*TEXT PROVIDED*
With the majority of the NI milk pool processed into products such as powder, cheese and butter, and given the current cost of energy to remove water from milk, the argument for encouraging farmers to produce higher solids milk is perhaps stronger than ever.

In the last 18 months Dale Farm, Lakeland Dairies and Tirlán have all made changes to the way they pay for milk by offering higher increments on butterfat and protein.

However, with milk price increasing by approximately 17p/l over the last 12 months, these higher increments have not kept pace with base price.

This means the message being sent to dairy farmers is to keep breeding and feeding for higher yield rather than higher solids.

A 7,000-litre cow producing the same milk solids as a 6,000-litre cow will gross over £200 more income annually under current payment systems in NI.

Water

Prior to the first changes made to increments in April 2021, processors were generally valuing the fat and protein content of milk at 20p/l.

Back then, base prices paid hovered around 28p/l to 30p/l, which meant the water content in milk was valued at 8p/l to 10p/l.

If we take the example of Dale Farm, from 1 April 2022, higher increments mean the co-op is now valuing fat and protein at 22p/l. However, base price since April has averaged 43.85p/l, so farmers are effectively being paid 21p/l to produce water.

Fat and protein at Dale Farm will increase in value during the 2023-24 year, and again in 2024-25 at which point, milk solids will be worth 28p/l.

In the case of Tirlán, it also valued milk solids around 20p/l prior to 2021. As of 1 April 2022, this has increased to 23p/l.

Its base price has averaged just over 45p/l since April, leaving the water component of milk at 22p/l. By April 2024, fat and protein will be valued at 29p/l under Tirlán’s current payment framework.

Comparing herds

To highlight the message being sent by current payment systems, we have compared two dairy farms, each with 100 cows.

Fat increments are worth 0.025p/l for every 0.01% above a base of 3.88%.

Protein is worth 0.04p/l for every 0.01% above a base of 3.21%. An average base price over the year of 42p/l is assumed. A volume bonus of 0.5p/l is payable on 1m litres annually, reducing to 0.3p/l for 750,000 to 1m litres.

*TASKS AND EXERCISES*
a) In the text on milk payment in NI, how much more annual income does a 7,000-litre cow gross than a 6,000-litre cow producing the same milk solids?
b) Name every milk processor mentioned in the text on milk payment in NI.

*DATASET EXCERPTS*
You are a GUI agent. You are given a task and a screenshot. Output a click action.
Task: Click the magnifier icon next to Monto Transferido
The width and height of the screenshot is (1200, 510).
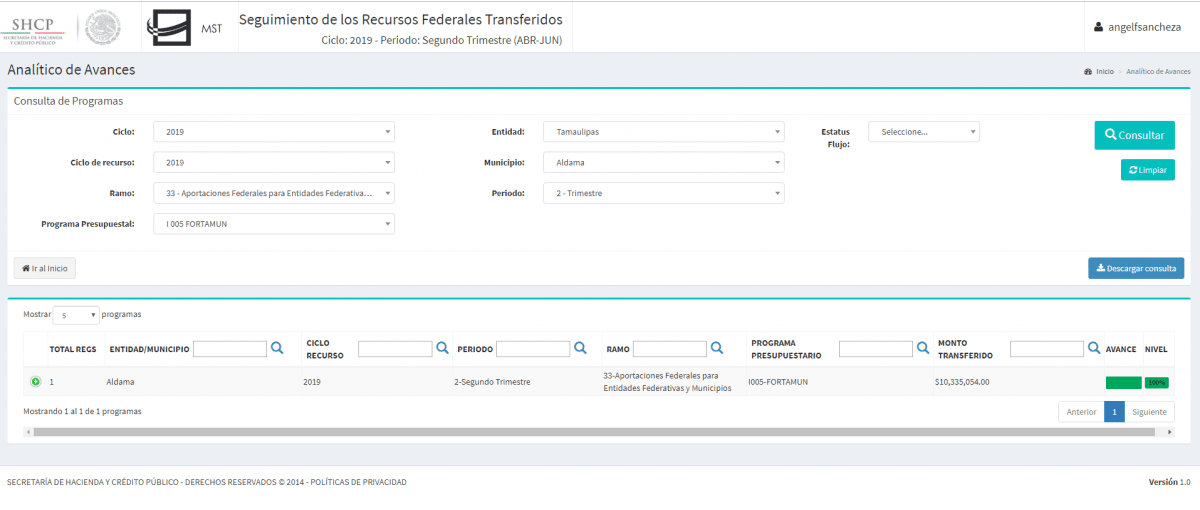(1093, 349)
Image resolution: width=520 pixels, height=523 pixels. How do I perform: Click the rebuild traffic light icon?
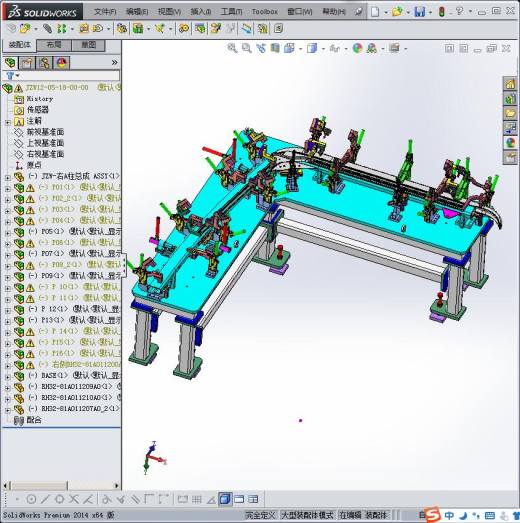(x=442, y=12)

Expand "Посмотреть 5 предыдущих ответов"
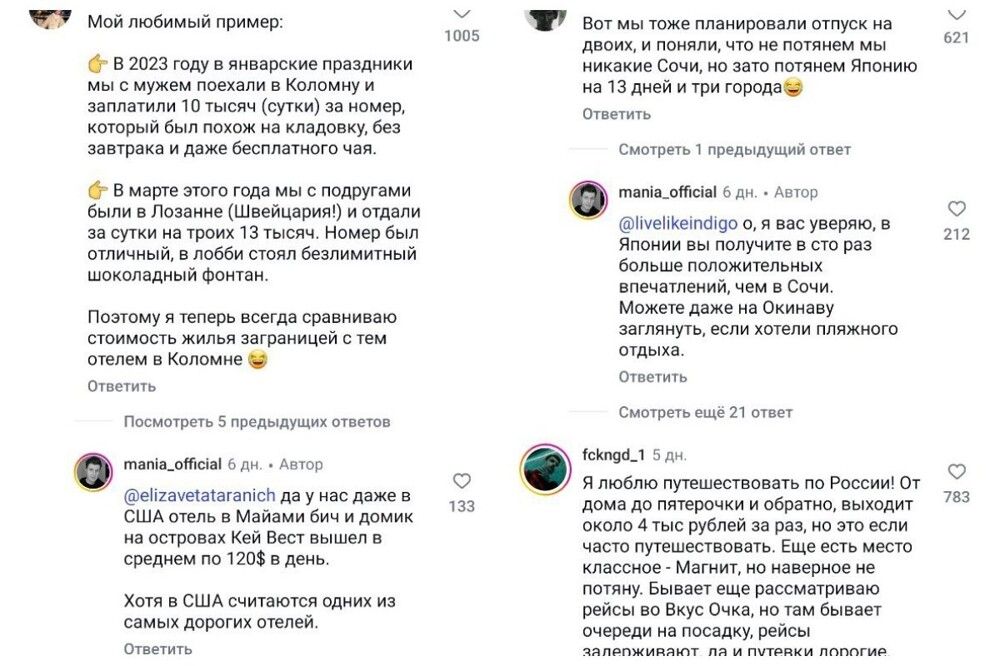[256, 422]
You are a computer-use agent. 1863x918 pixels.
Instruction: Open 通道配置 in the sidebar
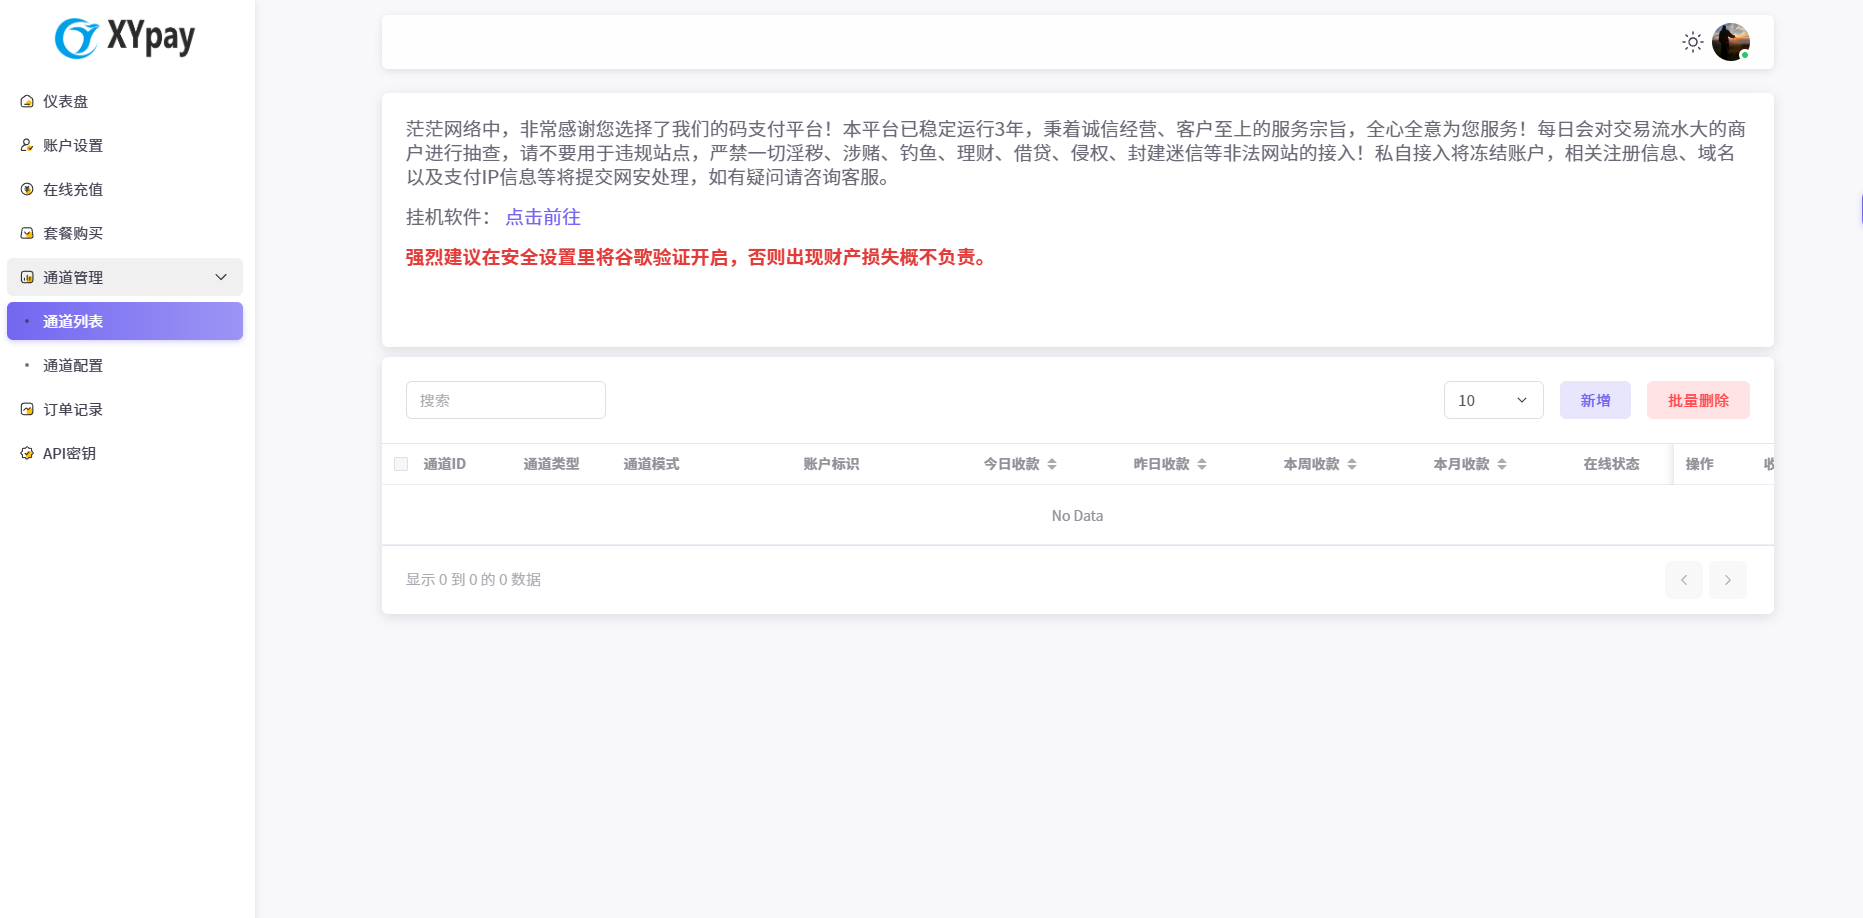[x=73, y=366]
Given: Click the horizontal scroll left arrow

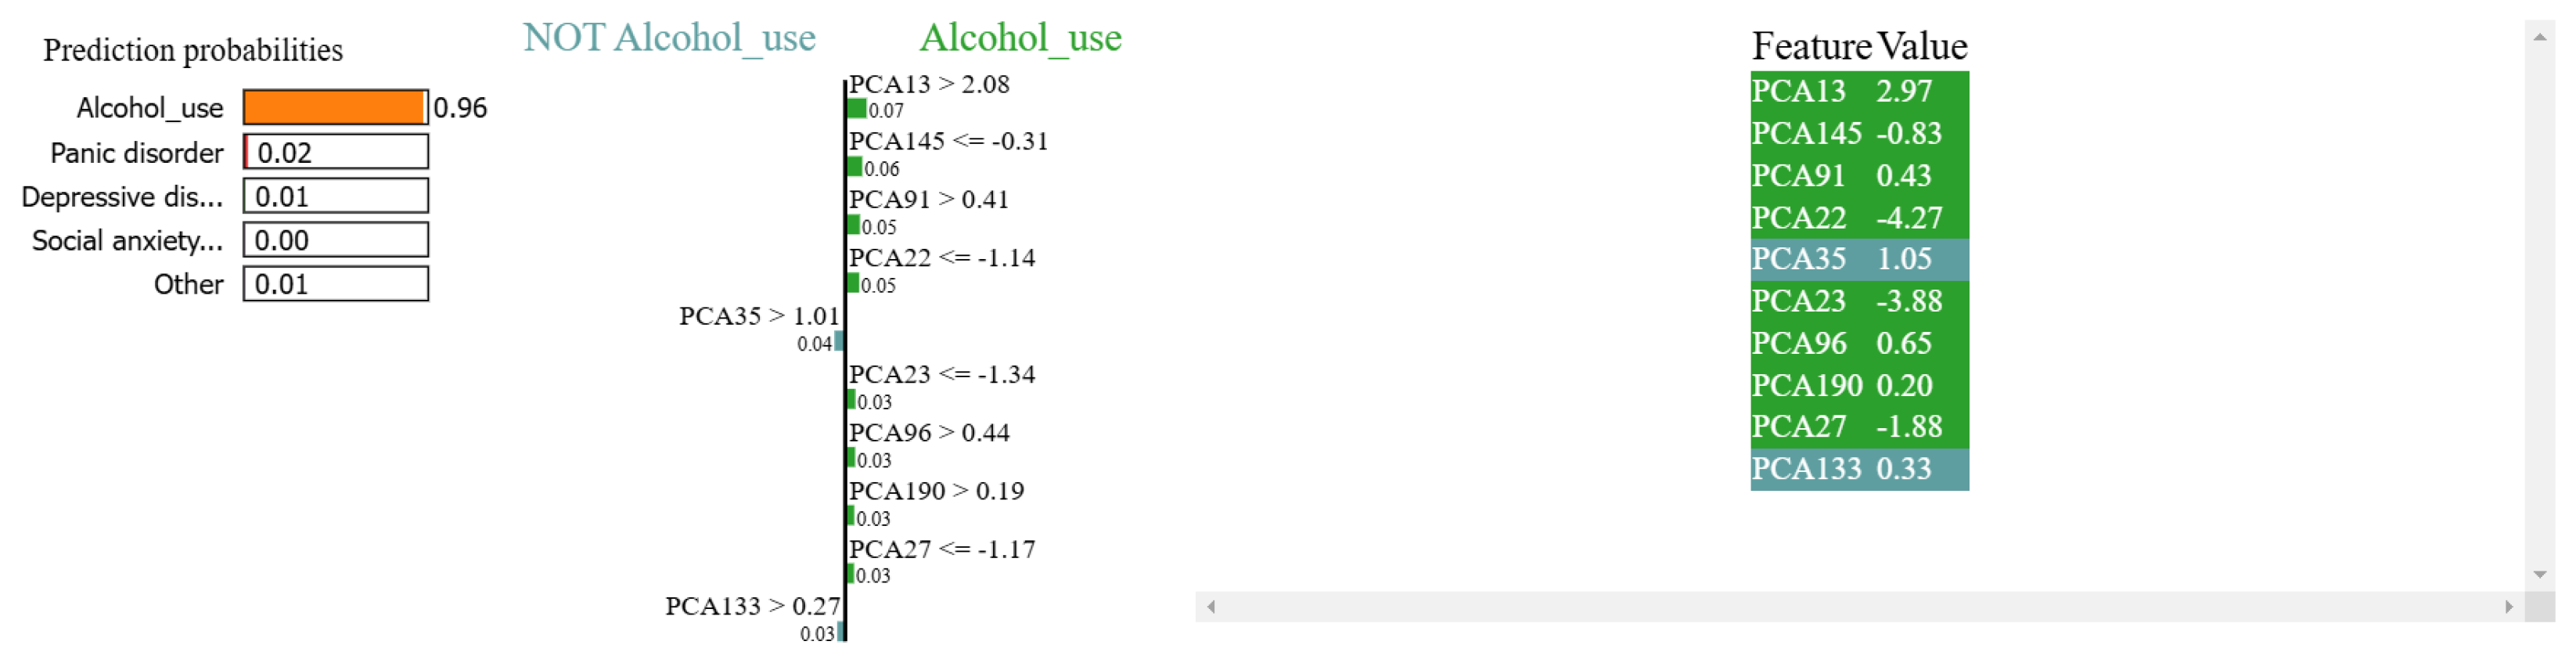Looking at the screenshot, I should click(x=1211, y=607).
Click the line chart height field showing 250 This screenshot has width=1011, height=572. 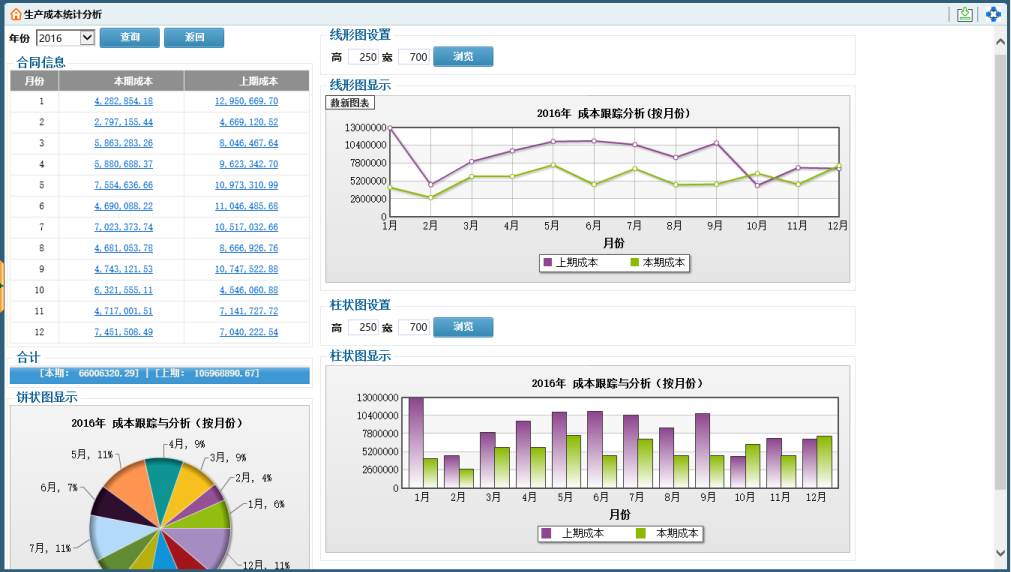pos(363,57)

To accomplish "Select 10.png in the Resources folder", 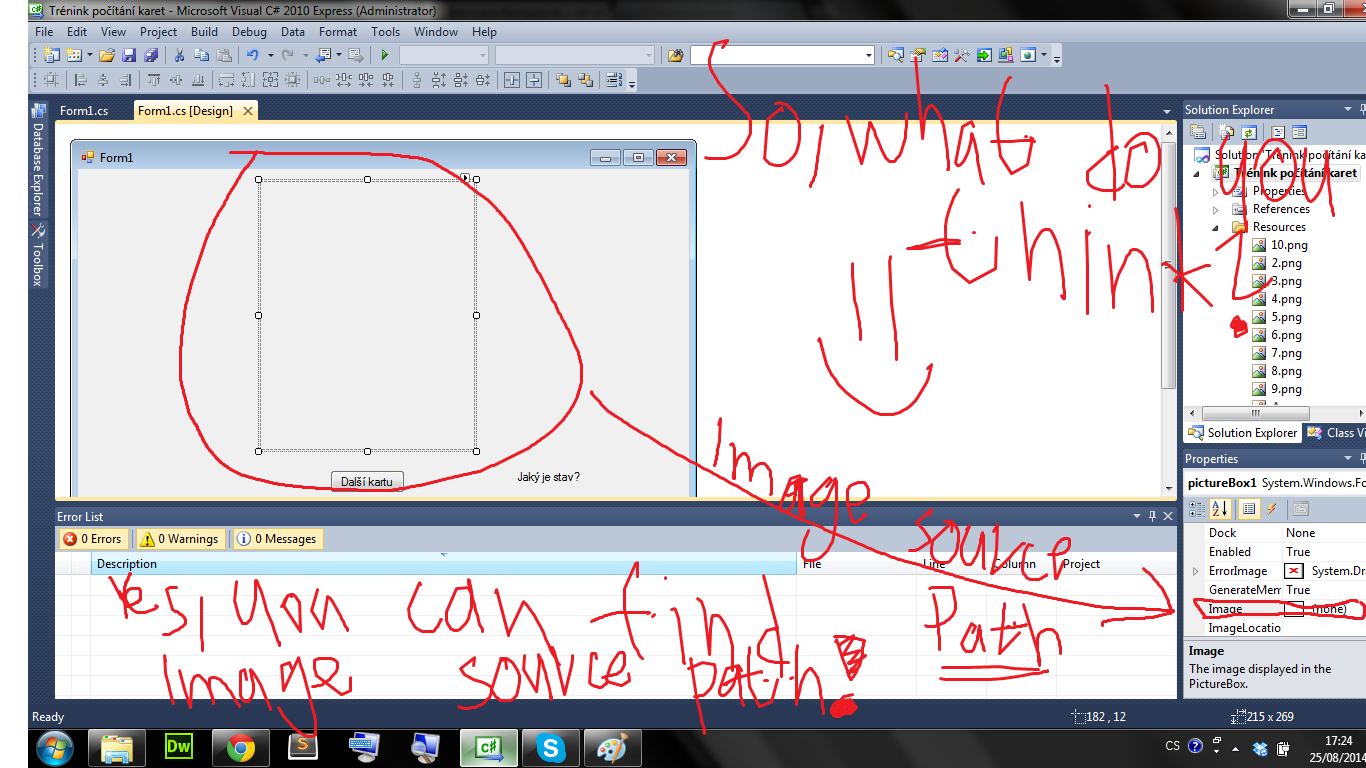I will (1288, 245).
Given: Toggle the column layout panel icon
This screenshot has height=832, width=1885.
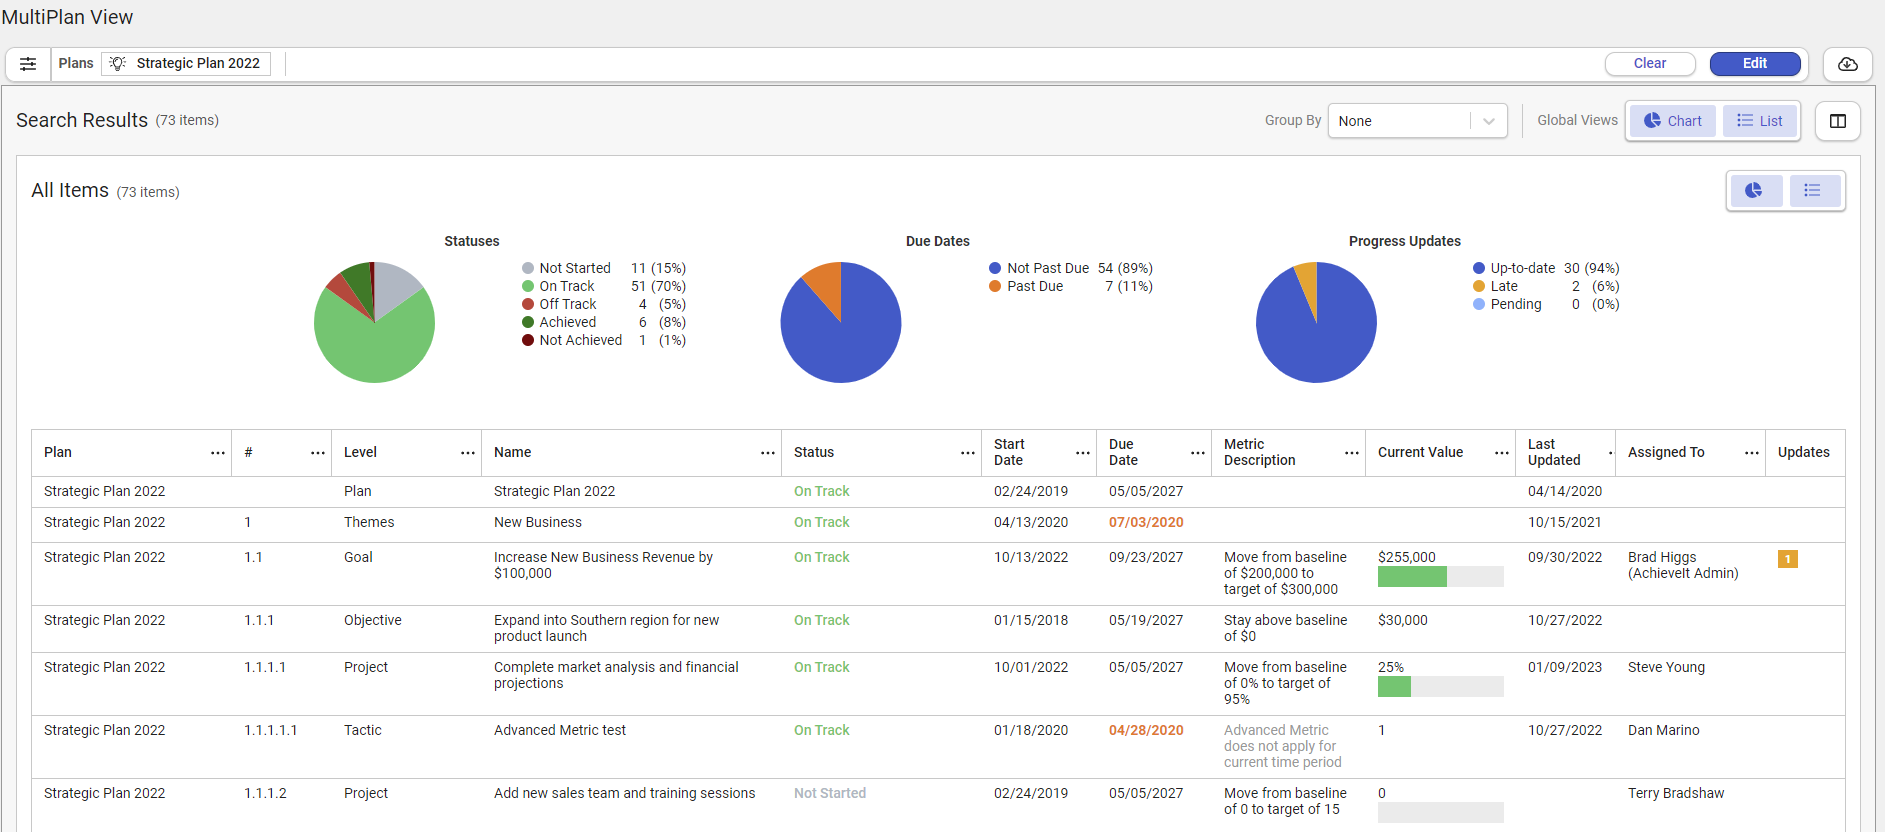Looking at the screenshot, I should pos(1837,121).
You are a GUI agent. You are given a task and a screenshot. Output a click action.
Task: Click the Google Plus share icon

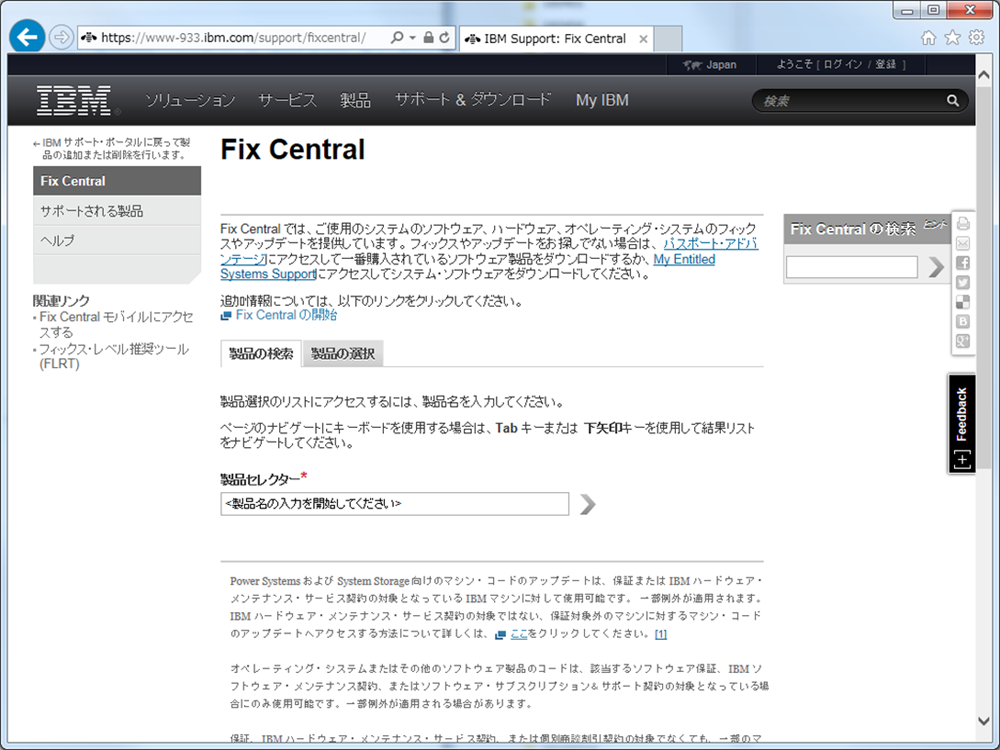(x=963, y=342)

*EXERCISE ANSWERS*
a) Over £200 more.

b) Dale Farm, Lakeland Dairies, Tirlán